Ricardo Wang (Dead Air Freshers): Our live show is driven by both shamanistic ritual and costuming as well as outright fun and abandon. This album really has "songs" and they are the product of that live show running head on with a pandemic that drove us to live in our garage studio The Elusive Hangar. We spent the pandemic playing live from our little studio every Friday at 5:15 PM. It became like a weekly TV show. Because the core membership was limited to family by quarantine, it became like a contemporary experimental take on the Partridge Family. We had begun Unfriended. going into this and it was now transformed by all of these live rehearsals in the space we made the record in. 

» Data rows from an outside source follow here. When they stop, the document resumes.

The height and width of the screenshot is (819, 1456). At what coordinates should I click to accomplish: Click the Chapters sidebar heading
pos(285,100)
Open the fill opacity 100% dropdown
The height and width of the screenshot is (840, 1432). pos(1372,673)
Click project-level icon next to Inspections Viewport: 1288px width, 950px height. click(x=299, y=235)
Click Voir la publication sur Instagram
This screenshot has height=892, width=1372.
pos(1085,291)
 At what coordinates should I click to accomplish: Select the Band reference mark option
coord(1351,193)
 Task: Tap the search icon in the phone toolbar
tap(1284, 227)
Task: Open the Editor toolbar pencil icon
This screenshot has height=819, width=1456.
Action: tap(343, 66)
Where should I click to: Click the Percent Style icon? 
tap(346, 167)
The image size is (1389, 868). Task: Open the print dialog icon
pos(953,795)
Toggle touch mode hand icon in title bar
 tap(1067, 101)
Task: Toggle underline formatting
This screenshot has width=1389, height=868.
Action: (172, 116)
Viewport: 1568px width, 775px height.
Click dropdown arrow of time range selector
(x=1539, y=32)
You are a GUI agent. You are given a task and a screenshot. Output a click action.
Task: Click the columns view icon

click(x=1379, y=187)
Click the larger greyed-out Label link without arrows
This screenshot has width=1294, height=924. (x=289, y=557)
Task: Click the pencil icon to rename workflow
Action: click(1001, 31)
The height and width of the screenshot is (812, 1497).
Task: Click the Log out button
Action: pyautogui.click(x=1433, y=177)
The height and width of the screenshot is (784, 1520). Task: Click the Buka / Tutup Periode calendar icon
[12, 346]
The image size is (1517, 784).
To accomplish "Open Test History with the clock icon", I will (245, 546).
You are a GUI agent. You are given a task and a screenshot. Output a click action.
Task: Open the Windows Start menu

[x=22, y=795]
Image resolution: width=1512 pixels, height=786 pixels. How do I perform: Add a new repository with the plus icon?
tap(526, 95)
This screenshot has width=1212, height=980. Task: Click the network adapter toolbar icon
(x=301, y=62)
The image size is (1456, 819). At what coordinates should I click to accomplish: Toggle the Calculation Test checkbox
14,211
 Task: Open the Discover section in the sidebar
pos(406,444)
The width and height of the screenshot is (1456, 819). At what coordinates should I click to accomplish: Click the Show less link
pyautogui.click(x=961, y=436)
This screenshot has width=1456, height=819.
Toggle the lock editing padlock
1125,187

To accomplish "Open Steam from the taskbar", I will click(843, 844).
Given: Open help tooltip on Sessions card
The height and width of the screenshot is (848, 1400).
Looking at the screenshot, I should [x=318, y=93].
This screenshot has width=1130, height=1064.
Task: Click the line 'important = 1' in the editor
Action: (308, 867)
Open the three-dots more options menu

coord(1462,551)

The album does actually look right at the juxtaposition between musical dissonance and the nature of society. The concept of being Unfriended. is a new yet widely pervasive reality brought on by technology. Noise artists have long felt the reaction to their music of being Unfriended. even before Facebook, MySpace, or all social media. Though you can be sure noise artists were Unfriended. even on the very first social network Classmates.com because, get real, we were Unfriended IRL by the very people that network helped early interneters to find! This album has two title tracks "Do the Unfriended" and "Unfriend the President" because it looks deeply into the pros and cons of the concept. Unfriending isn't ALL bad. It may be a process of discernment that can be applied to social phenomena instead of just social media. We are all in this together. 

Similarly "Tumbleweed Quarantine" and "Cyclone Unabomber" use the social phenomena themselves to create the musical dissonance. Not that the guitar and other instruments are melodic but it is in the repetition of the plundered words that the songs unfold.